We would like to acknowledge the limitations of our study. Firstly, there was no information on severity of cases in the datasets. Availability of severity grading would have allowed additional risk-adjusting of outcomes. Secondly, no information was available on post-operative clinical indicators of improvement such as laxity of the knee, pain amelioration, muscle strength, and functional status of the knee. Thirdly, there is no evidence that coding in SASD has been validated against clinical data. However, it is unlikely that miscoding would occur systematically in a certain group of hospitals or surgeons and thus bias can be assumed to be minimal. Lastly, in spite of our ability to track surgeons longitudinally, a few surgeons may have moved to a particular state towards the end of the observational period, and they would be incorrectly classified as low-volume providers.

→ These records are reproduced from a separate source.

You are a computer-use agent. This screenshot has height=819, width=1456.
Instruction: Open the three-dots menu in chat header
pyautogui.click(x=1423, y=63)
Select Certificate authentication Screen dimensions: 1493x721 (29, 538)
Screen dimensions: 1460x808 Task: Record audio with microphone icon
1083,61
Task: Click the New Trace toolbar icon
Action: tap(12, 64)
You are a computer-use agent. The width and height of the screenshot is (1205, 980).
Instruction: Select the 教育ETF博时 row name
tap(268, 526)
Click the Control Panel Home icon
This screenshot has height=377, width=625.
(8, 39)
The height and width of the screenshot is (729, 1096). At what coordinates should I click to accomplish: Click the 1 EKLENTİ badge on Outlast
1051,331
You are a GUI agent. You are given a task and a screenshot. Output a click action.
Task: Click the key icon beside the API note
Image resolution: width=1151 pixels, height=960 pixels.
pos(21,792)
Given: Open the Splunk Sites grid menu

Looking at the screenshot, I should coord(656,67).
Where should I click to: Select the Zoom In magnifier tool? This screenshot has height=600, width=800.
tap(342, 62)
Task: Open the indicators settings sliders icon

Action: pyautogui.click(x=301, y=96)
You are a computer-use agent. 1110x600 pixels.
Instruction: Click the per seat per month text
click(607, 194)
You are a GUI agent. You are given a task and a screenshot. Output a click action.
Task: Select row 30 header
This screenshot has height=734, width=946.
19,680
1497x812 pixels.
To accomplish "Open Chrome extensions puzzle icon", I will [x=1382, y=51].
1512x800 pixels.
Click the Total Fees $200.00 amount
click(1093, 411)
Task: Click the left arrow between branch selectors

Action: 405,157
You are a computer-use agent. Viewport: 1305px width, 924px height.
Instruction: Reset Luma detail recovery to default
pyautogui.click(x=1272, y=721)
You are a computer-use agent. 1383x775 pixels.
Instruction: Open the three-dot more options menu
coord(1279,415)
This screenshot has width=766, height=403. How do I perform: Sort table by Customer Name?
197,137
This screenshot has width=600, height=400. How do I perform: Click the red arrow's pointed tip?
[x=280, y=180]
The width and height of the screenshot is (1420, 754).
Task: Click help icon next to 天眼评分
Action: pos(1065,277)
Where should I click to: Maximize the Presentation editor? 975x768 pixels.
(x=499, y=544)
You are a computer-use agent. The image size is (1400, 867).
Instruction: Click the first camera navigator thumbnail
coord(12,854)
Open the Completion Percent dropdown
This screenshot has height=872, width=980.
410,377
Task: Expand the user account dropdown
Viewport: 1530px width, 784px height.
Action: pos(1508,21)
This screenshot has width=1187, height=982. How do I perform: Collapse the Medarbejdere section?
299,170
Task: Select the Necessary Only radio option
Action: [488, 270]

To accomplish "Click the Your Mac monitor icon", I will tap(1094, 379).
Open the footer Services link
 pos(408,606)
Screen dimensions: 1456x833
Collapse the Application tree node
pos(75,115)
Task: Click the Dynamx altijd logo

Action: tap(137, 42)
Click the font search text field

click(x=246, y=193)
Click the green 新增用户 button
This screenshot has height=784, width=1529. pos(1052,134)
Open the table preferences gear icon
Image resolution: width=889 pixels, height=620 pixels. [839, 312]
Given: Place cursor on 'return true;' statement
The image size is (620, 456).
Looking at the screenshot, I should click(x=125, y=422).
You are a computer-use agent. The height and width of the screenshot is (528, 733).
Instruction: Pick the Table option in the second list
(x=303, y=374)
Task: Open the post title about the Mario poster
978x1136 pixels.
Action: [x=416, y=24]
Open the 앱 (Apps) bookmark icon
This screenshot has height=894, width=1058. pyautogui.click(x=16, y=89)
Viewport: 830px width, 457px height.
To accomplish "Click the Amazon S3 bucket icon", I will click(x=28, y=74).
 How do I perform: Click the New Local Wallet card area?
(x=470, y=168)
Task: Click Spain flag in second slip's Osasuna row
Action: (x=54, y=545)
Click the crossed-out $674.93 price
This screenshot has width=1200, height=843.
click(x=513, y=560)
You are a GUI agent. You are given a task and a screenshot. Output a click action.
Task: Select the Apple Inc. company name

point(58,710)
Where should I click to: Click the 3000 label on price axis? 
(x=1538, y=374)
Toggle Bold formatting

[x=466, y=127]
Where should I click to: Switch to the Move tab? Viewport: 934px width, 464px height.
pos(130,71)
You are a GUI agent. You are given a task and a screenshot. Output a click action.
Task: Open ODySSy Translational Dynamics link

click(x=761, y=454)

In summary, we found a clear and consistent trend towards better resource utilization for patients undergoing ACL reconstruction and meniscectomy with increasing provider volume. This represents additional evidence to studies encouraging policies aimed at more efficient healthcare resource utilization. It is essential to study these relationships in today’s healthcare environment due to limited healthcare resources in every country and rising costs. Valuable healthcare resources could be used more efficiently if the volume–resource utilization relationship is determined in other unexplored areas of surgery. However, it is also important to recognize that policy makers and regulatory bodies need to look at a wide spectrum of factors before making changes to the existing pattern of surgical workload distribution among providers.